I have used mailtester to detect the problem but I am still more confused.
The result is: Spam Test Result
I show you my logs because I think they are ok.
Can someone inspire me to find the solution?
Hi @miguelthepoog,
Seems your dns server is not serving the right TXT records for @ and _dmarc:
❯ dig vinalopo-rent.com txt +short
"v=spf1 include:_vinalopo-rent.com.protect._spf.skysnag.com ~all"
❯ dig _dmarc.vinalopo-rent.com txt +short
vinalopo-rent.com.protect._d.skysnag.com.
"v=DMARC1;p=none;adkim=r;pct=100;fo=1;ri=3600;rua=mailto:[email protected];ruf=mailto:[email protected];"
Try to restart bind service.
2 Likes
The _domainkey. policy record is part of the long obsolete DomainKeys RFC and should not be used. It is not part of DKIM and anyone suggesting its use should review current standards and update their documentation to stop suggesting it use.
1 Like
As far as I know _domainkey is part of RFC 6376 - DomainKeys Identified Mail (DKIM) Signatures
7.5. _domainkey DNS TXT Resource Record Tag Specifications
A _domainkey DNS TXT RR provides for a list of tag specifications.
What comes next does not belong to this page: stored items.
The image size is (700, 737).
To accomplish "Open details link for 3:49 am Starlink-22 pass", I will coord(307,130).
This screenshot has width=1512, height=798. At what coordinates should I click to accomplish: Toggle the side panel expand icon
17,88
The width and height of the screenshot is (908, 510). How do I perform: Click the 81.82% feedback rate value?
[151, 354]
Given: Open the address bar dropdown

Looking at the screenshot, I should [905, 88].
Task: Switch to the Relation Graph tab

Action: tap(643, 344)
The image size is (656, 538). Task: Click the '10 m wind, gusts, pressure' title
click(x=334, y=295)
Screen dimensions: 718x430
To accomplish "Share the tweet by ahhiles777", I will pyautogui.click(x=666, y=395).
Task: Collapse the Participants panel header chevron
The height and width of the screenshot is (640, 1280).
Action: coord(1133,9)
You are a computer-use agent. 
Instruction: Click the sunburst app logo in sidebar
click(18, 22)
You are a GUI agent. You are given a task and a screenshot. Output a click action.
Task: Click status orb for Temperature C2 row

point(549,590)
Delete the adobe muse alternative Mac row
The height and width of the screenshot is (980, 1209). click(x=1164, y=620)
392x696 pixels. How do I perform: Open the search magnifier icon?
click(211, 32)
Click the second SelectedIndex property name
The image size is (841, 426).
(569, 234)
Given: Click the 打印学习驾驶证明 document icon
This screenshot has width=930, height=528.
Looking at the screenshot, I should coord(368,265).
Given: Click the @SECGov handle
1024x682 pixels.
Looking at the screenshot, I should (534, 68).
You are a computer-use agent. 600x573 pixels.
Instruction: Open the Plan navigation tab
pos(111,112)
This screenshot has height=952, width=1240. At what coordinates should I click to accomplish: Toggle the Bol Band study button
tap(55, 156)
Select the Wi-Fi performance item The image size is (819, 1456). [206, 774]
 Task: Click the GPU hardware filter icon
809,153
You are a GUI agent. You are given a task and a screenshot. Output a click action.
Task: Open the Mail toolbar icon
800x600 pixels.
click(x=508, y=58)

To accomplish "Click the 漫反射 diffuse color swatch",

IANA has established the DKIM "_domainkey DNS TXT Record Tag
Specifications" registry for tag specifications that can be used in
DNS TXT resource records.
+------+-----------------+----------+
| TYPE | REFERENCE | STATUS |
+------+-----------------+----------+
| v | (this document) | active |
| g | [RFC4871] | historic |
| h | (this document) | active |
| k | (this document) | active |
| n | (this document) | active |
| p | (this document) | active |
| s | (this document) | active |
| t | (this document) | active |
+------+-----------------+----------+
Table 5: _domainkey DNS TXT Record Tag Specifications Registry
Updated Values
1 Like
I try to restart bind9 but it returns the error:
Unknown operation restart bind9
Thank you very much for the information, I will rewrite my log notes and apply the tags you mention.
You should use:
systemctl restart bind9
or
systemctl restart named
What is your OS version?
Show the output of these commands (replace YourUser with the actual user):
cat /usr/local/hestia/data/users/YourUser/dns/vinalopo-rent.com.conf
cat /home/YourUser/conf/dns/vinalopo-rent.com.db
You don’t need to do that, the record _domainkey in your screenshot is fine.
It is not used by DKIM, so it is is a meaningless record that creates unnecessary clutter in the zone data. If it were valid you would see it mentioned in the DKIM guides of all the prominent DMARC reporting services. None suggest creating such a record.
That section you linked to in RFC 6376 describes the valid flags used in a DKIM record (and one deprecated flag). It is published with a selector to the left of the ._domainkey. label. Publishing a naked _domainkey. policy record is not described anywhere in RFC 6376.
2 Likes
You are right, I misinterpreted the RFC.
Thank you for pointing it out, I’m gonna remove it from all my domains.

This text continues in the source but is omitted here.